Len stared at her in befuddlement, then guffawed so hard that he could barely catch his breath. Natalia gave him a confused look. “Those clever little bastards! The Ich-Ca-Gan must have sent that somehow. A spoofed text message. Of course a text message—they can’t talk! I asked the Ich-Ca-Gan for details about your arrival, but they wouldn’t tell me anything. They just said to be patient and wait and that they’d take care of that part themselves. They wouldn’t discuss that part of the plan with me…”
“Holy shit. So Salvatierra was telling truth? He really didn’t order boat?”
“So of course you show up with a full crew and a floating arsenal. The Ich-Ca-Gan wanted Salvatierra to be outgunned!” Len continued laughing, despite the stabbing pain in his rib.
“We killed him for nothing?” Natalia couldn’t help herself. She started giggling too.
“Do you feel bad?” Len asked, trying to catch his breath. “I don’t.”
“Fuck no.

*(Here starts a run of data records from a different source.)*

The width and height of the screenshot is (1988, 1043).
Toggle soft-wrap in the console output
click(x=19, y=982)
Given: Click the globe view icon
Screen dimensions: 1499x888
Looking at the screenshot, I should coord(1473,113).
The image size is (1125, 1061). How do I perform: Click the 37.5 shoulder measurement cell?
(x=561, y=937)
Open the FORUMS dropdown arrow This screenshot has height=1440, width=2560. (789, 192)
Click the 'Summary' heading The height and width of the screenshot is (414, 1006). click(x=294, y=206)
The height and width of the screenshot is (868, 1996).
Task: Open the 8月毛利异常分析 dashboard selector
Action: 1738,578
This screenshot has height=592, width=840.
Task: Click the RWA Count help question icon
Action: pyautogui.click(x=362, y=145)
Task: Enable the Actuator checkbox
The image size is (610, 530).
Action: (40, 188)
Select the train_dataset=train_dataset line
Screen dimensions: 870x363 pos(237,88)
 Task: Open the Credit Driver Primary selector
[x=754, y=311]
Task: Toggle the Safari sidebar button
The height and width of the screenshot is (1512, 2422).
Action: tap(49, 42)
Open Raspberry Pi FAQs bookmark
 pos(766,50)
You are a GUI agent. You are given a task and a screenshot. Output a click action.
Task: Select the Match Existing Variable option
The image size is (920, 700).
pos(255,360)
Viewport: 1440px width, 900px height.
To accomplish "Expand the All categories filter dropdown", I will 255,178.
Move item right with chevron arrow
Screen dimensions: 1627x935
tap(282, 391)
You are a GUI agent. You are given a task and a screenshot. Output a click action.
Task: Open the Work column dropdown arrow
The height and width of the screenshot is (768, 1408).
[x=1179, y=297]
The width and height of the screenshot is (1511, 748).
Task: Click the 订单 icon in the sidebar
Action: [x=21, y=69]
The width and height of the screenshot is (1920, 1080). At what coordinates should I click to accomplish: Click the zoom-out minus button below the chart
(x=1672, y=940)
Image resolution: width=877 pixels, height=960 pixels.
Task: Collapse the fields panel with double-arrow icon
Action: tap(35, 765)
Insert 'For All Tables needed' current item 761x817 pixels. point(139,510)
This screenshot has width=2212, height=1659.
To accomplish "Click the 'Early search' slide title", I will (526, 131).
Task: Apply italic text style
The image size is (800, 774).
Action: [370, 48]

I don’t like him anyway. He was asshole. He always underpay me.” Natalia was now laughing so hard that tears were coming down her cheeks.
They both chortled until they were wheezing and had to stop.
“Look, I’m sorry that you lost your investment on the boat,” Len said once he caught his breath. “I’ll make it up to you somehow.”
“Len, I am sorry too,” she said softly. “Truly, deeply. I should have known you weren’t traitor. I feel terrible for what I said in camp.”
“Forget it. I’m a journalist; my whole career has been people hating my guts. I’m used to it. Please just give me the benefit of the doubt from now on. OK?”
“Deal,” Natalia said, and hugged him. Len kissed her. “So now what?” she asked.
“I have no idea. I was thinking of going back to Pittsburgh to see what’s left of my life there. Wanna come along?”
“Might as well. I don’t know what hell else to do.”
“What about your business?”
“If I think about it, with no more Tchogols or Dranthyx, maybe there will be no more war. Who will buy weapons? There is no fighting if only reasonable people are left. Also, Russian government does not exist anymore, so who will I buy from? Maybe it is time for new career.”